By 1860, Oriental was one of four companies making 69% of United States gunpowder sales. The larger DuPont and Hazard Powder Company mills each provided approximately one-third of the Union gunpowder supply for the civil war. The fourth major supplier was Lester Laflin's cousins' mill which later evolved into the early smokeless powder manufacturer Laflin & Rand. The DuPont mill was uncomfortably close to the battle line and considered potentially vulnerable to sabotage from southern sympathizers in the slave state of Delaware.

The federal government purchased as much powder as Oriental Powder Company could produce through the war years. Wartime production included large cast hexagonal powder grains for Rodman guns; and an 8 in Columbiad was installed at Gambo to test this specialized powder. Production increased to 1250 tons per year as accidental explosions killed one employee on 8 July 1861, three on 7 July 1862, and another on 14 November 1863. Demand for gunpowder declined when the civil war ended, but picked up briefly during the Franco-Prussian War and Russo-Turkish War. Oriental Powder Company was ranked 4th (after DuPont, Laflin & Rand, and Hazard) among the six companies of the United States Gunpowder Trade Association popularly known as the powder trust.

==Decline==
Canal boats were unable to compete with rail service and the canal was unused after the Portland and Ogdensburg Railway reached Gambo Falls (by then called Newhall) in 1871. Oriental Powder Company employees assumed control of the former canal dam at Sebago Lake when the canal locks ceased operations; but water users in Westbrook, Maine, were unsatisfied with timing of water releases. Court action was initiated in January 1877, following a drought. Legal maneuvering continued for several months between Oriental Powder Company and Westbrook water users while water releases were controlled by whichever side mustered a larger number of employees at the dam. Legislation enacted in February 1878 effectively passed control of water releases from Sebago Lake to water users in Westbrook.
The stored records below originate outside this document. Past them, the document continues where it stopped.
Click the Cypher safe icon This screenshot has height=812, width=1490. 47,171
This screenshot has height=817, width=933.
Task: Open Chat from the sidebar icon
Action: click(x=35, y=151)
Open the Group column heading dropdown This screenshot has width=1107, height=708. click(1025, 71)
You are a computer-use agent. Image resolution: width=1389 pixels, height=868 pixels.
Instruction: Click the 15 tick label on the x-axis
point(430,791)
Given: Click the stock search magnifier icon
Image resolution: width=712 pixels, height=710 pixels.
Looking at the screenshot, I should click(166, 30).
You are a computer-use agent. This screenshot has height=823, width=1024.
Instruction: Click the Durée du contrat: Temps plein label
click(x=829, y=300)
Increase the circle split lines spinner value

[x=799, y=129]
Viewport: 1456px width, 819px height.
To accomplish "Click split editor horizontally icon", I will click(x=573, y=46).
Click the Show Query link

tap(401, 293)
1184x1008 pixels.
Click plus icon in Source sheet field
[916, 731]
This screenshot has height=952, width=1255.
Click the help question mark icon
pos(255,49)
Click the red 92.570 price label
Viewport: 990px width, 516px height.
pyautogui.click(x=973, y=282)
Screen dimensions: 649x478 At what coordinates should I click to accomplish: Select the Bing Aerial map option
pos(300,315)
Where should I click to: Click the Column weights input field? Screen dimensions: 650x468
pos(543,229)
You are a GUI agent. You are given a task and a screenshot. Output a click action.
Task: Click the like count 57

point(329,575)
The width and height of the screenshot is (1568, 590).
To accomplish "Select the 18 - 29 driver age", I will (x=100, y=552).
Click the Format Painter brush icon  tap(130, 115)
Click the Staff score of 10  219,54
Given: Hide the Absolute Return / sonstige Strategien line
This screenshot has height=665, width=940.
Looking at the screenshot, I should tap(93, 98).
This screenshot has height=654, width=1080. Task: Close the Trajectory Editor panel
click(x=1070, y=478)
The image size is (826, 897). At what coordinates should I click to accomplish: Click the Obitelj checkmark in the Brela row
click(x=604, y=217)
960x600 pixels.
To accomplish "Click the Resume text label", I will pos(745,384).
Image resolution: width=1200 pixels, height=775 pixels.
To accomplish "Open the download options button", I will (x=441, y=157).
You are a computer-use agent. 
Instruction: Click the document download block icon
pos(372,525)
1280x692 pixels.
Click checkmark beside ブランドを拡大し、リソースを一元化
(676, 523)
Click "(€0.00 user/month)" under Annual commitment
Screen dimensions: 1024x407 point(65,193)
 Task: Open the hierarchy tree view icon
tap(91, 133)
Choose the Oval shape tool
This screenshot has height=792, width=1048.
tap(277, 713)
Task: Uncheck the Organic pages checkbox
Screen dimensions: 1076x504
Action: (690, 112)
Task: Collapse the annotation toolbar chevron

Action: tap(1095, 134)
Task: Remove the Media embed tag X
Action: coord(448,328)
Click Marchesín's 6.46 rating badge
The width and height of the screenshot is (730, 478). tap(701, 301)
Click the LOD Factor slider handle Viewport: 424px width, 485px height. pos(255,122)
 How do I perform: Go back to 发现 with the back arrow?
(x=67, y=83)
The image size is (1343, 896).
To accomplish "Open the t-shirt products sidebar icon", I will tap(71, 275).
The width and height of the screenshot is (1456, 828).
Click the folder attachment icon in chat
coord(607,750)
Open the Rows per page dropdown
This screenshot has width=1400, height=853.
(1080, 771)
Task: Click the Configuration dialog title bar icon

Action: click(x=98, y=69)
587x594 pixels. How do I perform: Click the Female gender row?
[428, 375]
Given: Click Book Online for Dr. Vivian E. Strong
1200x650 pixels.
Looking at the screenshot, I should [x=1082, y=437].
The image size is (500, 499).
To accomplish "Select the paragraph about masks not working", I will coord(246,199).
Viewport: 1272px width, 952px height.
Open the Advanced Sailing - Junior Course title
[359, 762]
As smaller Maine gunpowder mills went out of business following the civil war, Oriental Powder Company acquired the assets of the North Buckfield Powder Mill in 1880, the Warren Powder Mill in 1887, and the Camden Powder Mill in 1892. Machinery was salvaged from these mills, and a subsidiary Oriental Powder Company of Pennsylvania began manufacturing rock blasting powder at Fairchance, Pennsylvania in 1902. As telegraph became available for sales communications, the powder company reduced the risk to manufacturing facilities by building magazines for powder inventories near distant rail distribution centers like Chicago and Salt Lake City.

Local supplies of charcoal and keg staves became more expensive as forest resources were exhausted. The rock blasting powder market for mining and railroad construction fluctuated with financial panics. The Newhall mill ceased operations on 1 June 1893 as smokeless powder and dynamite became preferred for traditional uses of gunpowder. Eastern Dynamite Company was formed in 1895 and began manufacturing dynamite at Newhall. Four employees died in three fatal explosions through the final decade of explosives manufacture. March 19, 1904, was the last of 32 recorded blasts claiming 46 lives along the river. Mill operations after the 1904 explosion were limited to manufacturing wood flour shipped elsewhere for mixing with nitroglycerine to form dynamite. Production of wood flour continued into the 1950s after ownership passed to the Atlas Powder Company in 1912. The civil war Columbiad remained at Newhall until scrapped during World War II.